Collected data entries:
::::::::
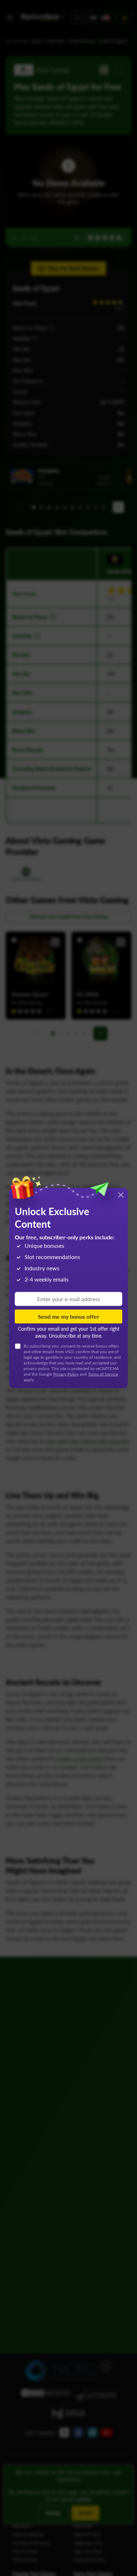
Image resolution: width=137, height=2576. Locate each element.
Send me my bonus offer (68, 1316)
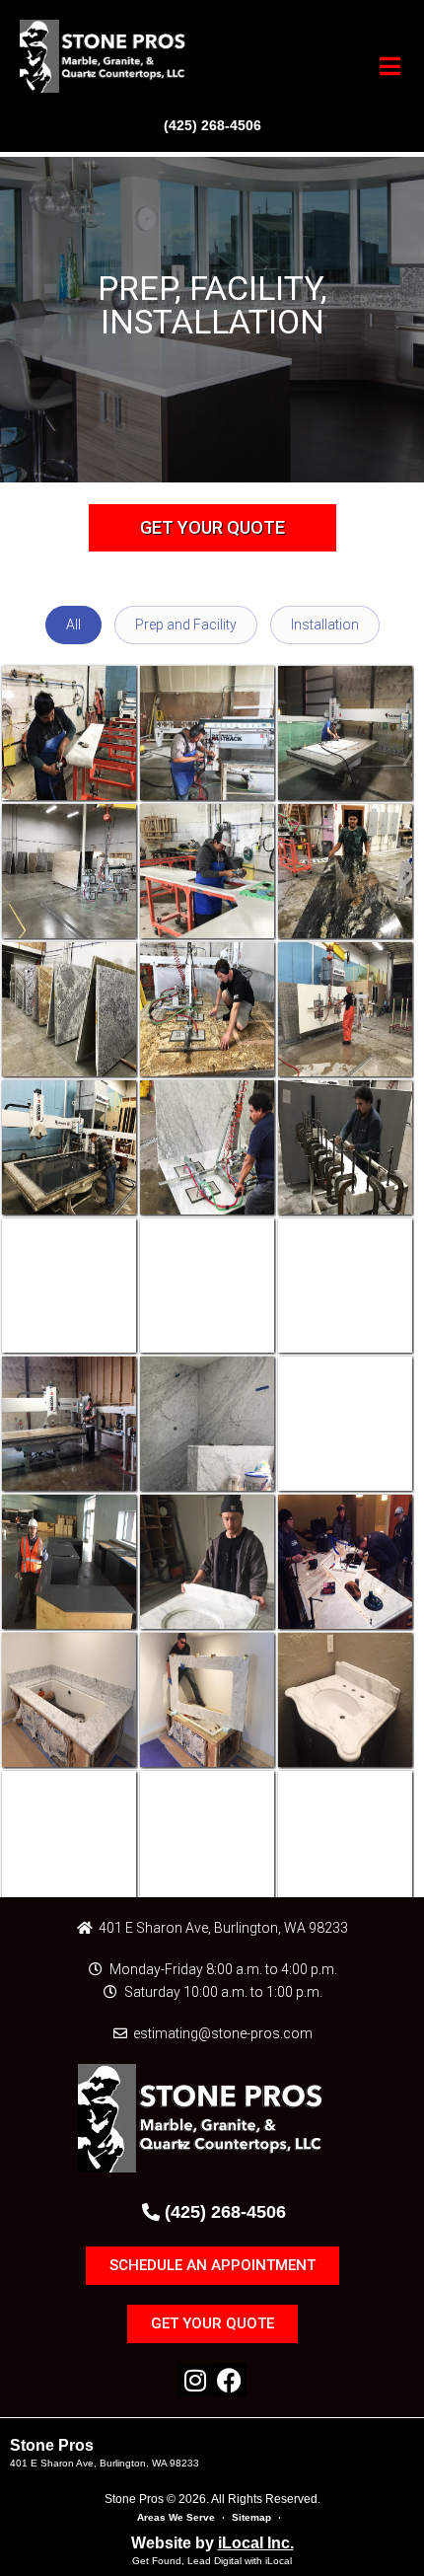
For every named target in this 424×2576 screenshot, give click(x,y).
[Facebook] (229, 2380)
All (73, 624)
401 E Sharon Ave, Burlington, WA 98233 (104, 2463)
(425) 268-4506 (212, 125)
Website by (212, 2543)
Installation (325, 624)
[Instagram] (194, 2380)
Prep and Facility (186, 624)
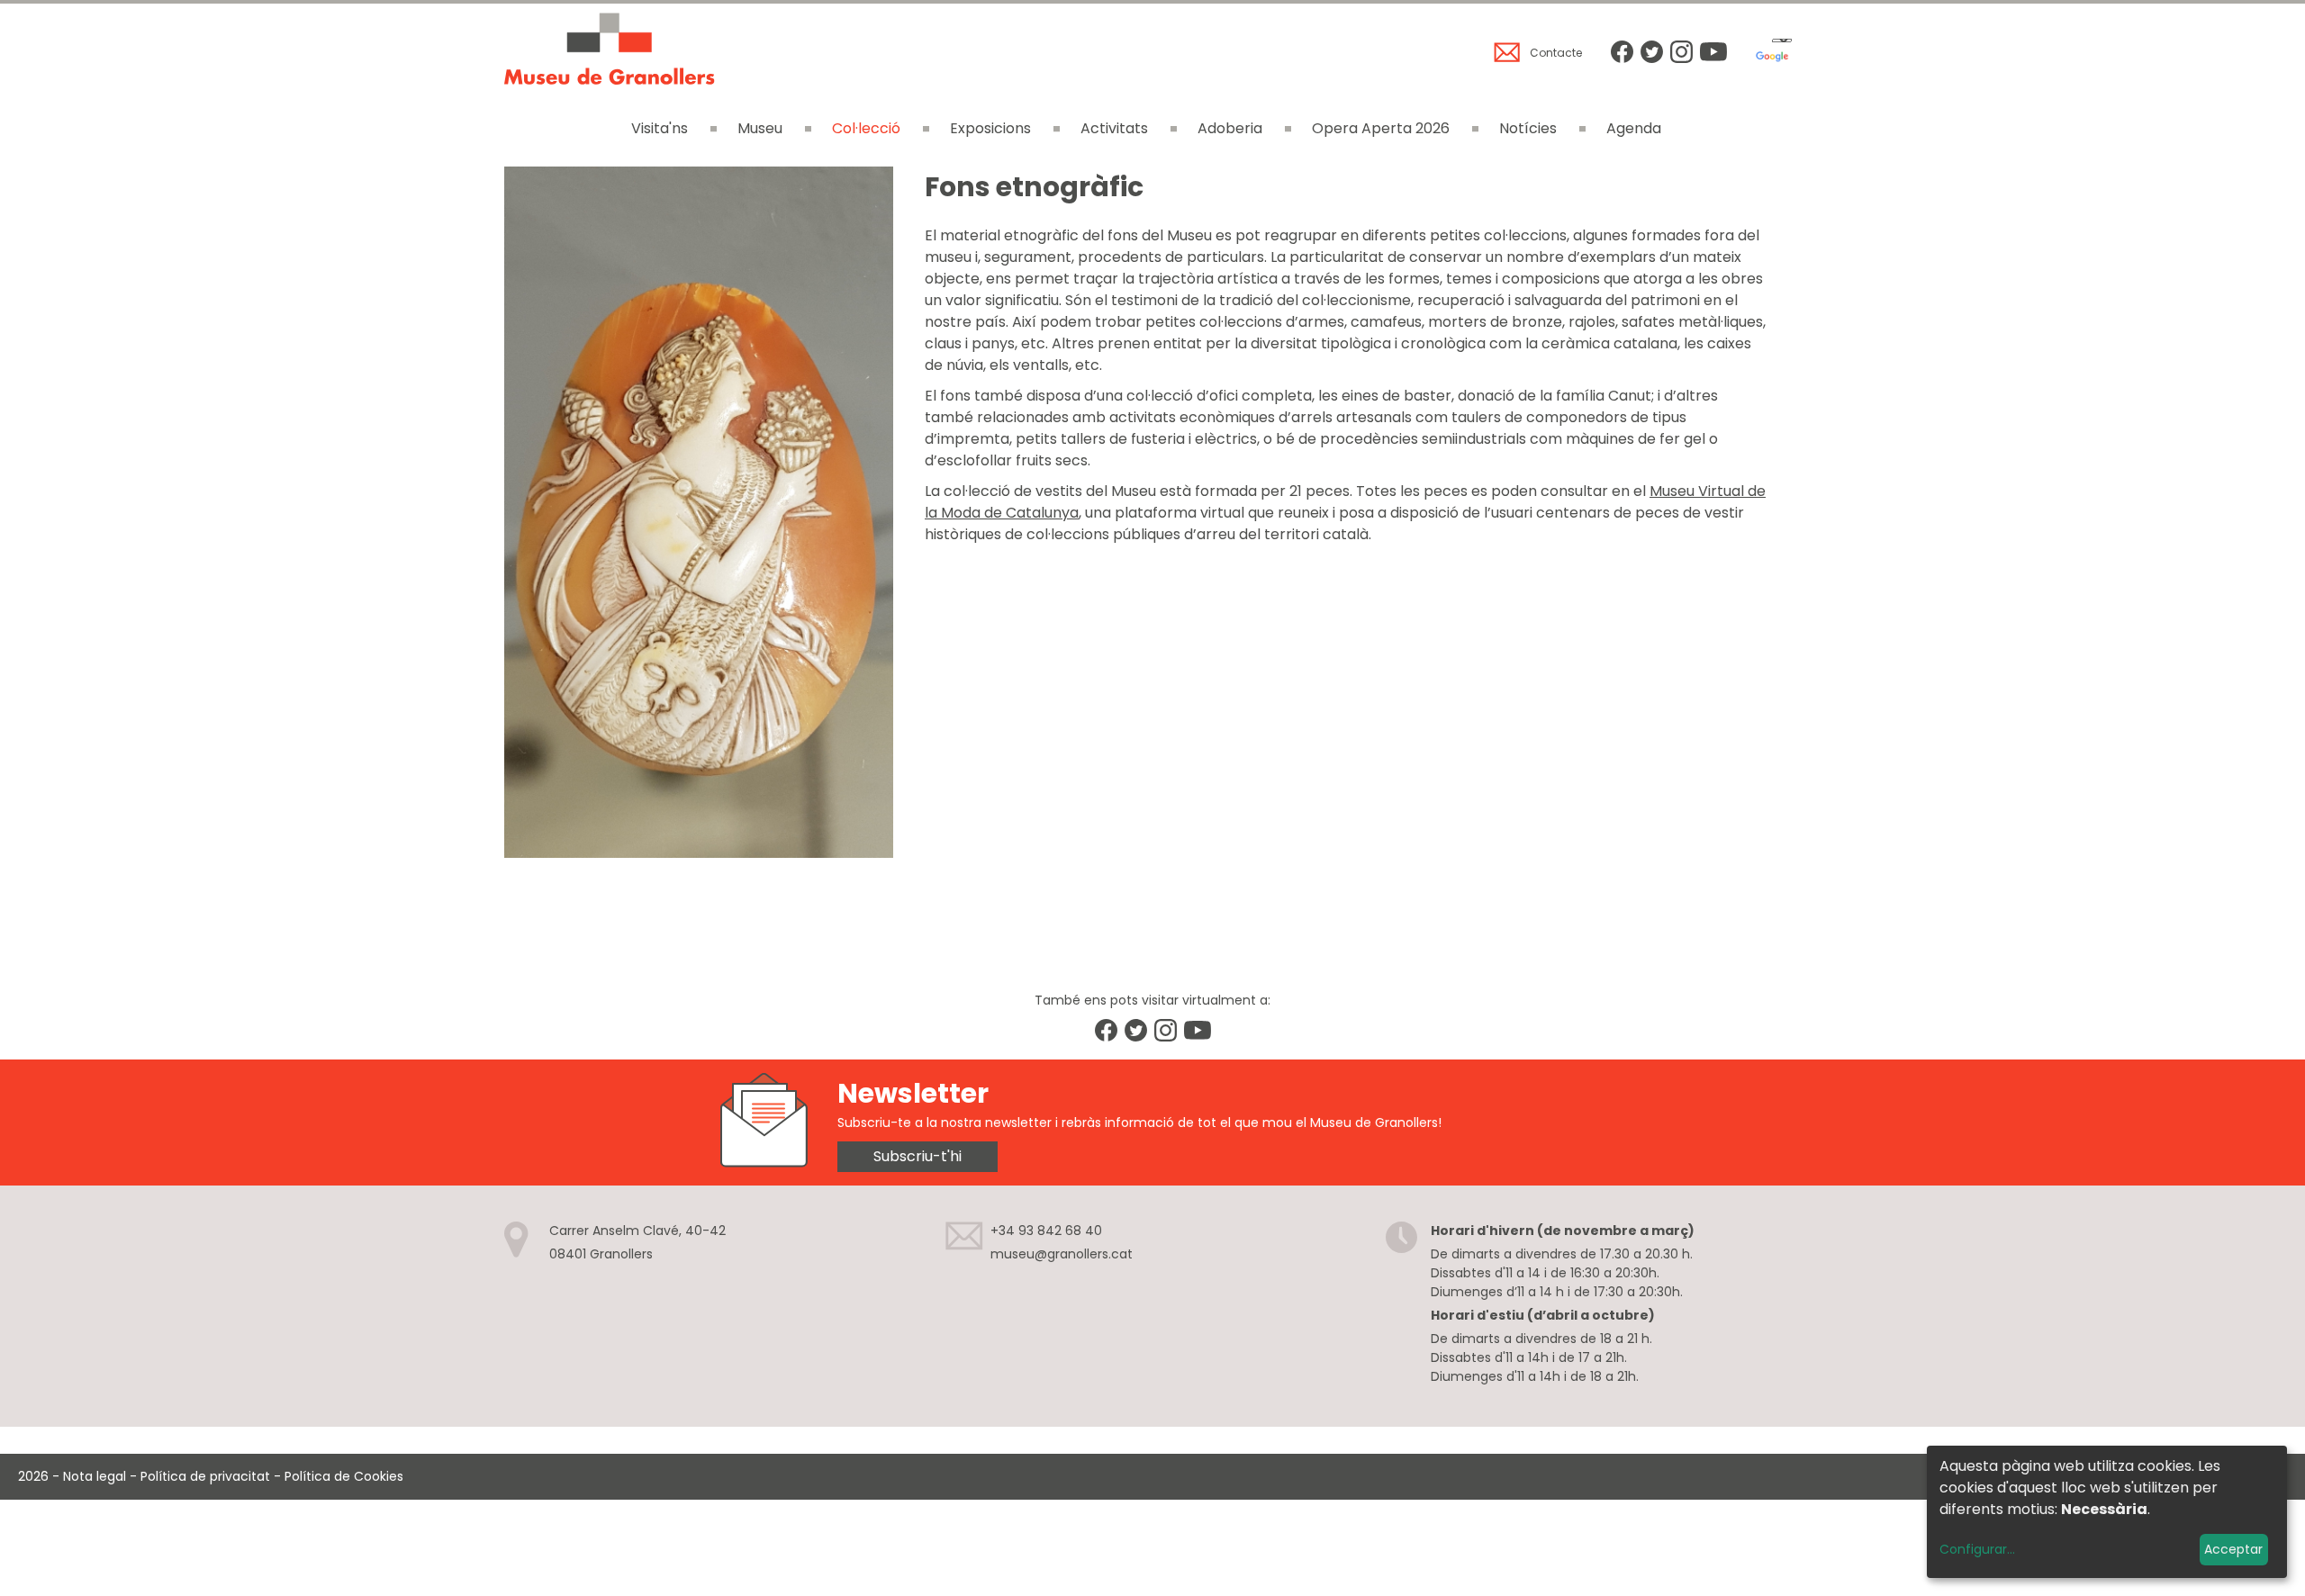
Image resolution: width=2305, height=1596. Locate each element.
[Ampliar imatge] (698, 853)
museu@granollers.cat (1061, 1254)
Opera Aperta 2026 (1381, 128)
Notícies (1528, 128)
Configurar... (1977, 1549)
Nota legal (94, 1476)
::::::::
▸ **What needs to be done**: With pictures excluded, the data must be transcribed in full and to the letter.

▸ **Exercise result**:
Image resolution: width=137, height=2576. Locate each element.
Send me my bonus offer (68, 1316)
For every named target in this 424×2576 screenshot, give click(x,y).
[Facebook] (229, 2380)
All (73, 624)
401 E Sharon Ave, Burlington, WA 98233 (104, 2463)
(425) 268-4506 (212, 125)
Website by (212, 2543)
Installation (325, 624)
[Instagram] (194, 2380)
Prep and Facility (186, 624)
Image resolution: width=2305, height=1596. Locate each element.
[Ampliar imatge] (698, 853)
museu@granollers.cat (1061, 1254)
Opera Aperta 2026 (1381, 128)
Notícies (1528, 128)
Configurar... (1977, 1549)
Nota legal (94, 1476)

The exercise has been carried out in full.